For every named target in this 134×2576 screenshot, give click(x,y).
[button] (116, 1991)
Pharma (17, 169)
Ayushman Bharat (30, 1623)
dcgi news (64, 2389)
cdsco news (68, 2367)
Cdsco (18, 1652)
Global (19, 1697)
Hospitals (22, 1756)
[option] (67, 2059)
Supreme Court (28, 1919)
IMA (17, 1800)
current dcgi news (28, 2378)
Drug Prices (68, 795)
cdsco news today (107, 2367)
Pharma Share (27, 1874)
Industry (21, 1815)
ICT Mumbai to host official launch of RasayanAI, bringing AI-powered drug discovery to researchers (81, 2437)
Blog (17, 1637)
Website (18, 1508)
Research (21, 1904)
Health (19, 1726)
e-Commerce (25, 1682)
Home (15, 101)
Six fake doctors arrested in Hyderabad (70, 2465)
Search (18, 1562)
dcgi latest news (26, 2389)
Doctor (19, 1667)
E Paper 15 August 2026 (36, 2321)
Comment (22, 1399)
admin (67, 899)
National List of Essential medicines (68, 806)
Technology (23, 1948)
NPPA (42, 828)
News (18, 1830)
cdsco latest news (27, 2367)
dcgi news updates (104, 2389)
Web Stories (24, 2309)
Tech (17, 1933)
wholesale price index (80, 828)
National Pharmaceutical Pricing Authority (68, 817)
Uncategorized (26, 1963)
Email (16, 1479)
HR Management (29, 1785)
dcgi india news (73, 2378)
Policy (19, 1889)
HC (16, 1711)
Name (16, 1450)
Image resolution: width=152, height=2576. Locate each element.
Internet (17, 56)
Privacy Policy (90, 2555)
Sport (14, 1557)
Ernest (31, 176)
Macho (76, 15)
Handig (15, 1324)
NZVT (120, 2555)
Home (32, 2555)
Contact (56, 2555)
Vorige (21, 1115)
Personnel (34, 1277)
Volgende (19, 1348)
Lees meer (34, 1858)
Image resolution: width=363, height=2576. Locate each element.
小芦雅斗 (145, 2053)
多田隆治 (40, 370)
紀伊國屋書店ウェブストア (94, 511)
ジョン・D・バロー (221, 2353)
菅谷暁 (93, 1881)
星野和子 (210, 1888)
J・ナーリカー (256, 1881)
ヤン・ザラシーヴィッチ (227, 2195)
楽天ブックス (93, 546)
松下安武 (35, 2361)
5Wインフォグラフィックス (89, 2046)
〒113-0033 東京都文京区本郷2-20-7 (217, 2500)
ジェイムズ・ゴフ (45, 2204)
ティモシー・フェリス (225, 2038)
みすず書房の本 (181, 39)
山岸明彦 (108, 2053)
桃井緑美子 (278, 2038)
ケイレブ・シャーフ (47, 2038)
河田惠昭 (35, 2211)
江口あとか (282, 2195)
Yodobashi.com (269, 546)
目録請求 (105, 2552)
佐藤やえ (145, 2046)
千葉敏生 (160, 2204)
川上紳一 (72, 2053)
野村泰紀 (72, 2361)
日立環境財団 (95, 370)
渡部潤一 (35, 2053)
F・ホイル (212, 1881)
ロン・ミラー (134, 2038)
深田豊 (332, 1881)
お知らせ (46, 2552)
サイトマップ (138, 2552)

(The problem) The answer should be nothing more than the lines from the one with "Web Stories (24, 2309)" through the end of the entries, restated word for word.

(Completed exercise)
Web Stories (24, 2309)
Tech (17, 1933)
wholesale price index (80, 828)
National Pharmaceutical Pricing Authority (68, 817)
Uncategorized (26, 1963)
Email (16, 1479)
HR Management (29, 1785)
dcgi india news (73, 2378)
Policy (19, 1889)
HC (16, 1711)
Name (16, 1450)
Image resolution: width=152, height=2576. Locate each element.
Internet (17, 56)
Privacy Policy (90, 2555)
Sport (14, 1557)
Ernest (31, 176)
Macho (76, 15)
Handig (15, 1324)
NZVT (120, 2555)
Home (32, 2555)
Contact (56, 2555)
Vorige (21, 1115)
Personnel (34, 1277)
Volgende (19, 1348)
Lees meer (34, 1858)
Image resolution: width=363, height=2576. Locate each element.
小芦雅斗 (145, 2053)
多田隆治 (40, 370)
紀伊國屋書店ウェブストア (94, 511)
ジョン・D・バロー (221, 2353)
菅谷暁 (93, 1881)
星野和子 (210, 1888)
J・ナーリカー (256, 1881)
ヤン・ザラシーヴィッチ (227, 2195)
楽天ブックス (93, 546)
松下安武 (35, 2361)
5Wインフォグラフィックス (89, 2046)
〒113-0033 東京都文京区本郷2-20-7 (217, 2500)
ジェイムズ・ゴフ (45, 2204)
ティモシー・フェリス (225, 2038)
みすず書房の本 (181, 39)
山岸明彦 (108, 2053)
桃井緑美子 (278, 2038)
ケイレブ・シャーフ (47, 2038)
河田惠昭 (35, 2211)
江口あとか (282, 2195)
Yodobashi.com (269, 546)
目録請求 (105, 2552)
佐藤やえ (145, 2046)
千葉敏生 (160, 2204)
川上紳一 (72, 2053)
野村泰紀 (72, 2361)
日立環境財団 (95, 370)
渡部潤一 (35, 2053)
F・ホイル (212, 1881)
ロン・ミラー (134, 2038)
深田豊 (332, 1881)
お知らせ (46, 2552)
サイトマップ (138, 2552)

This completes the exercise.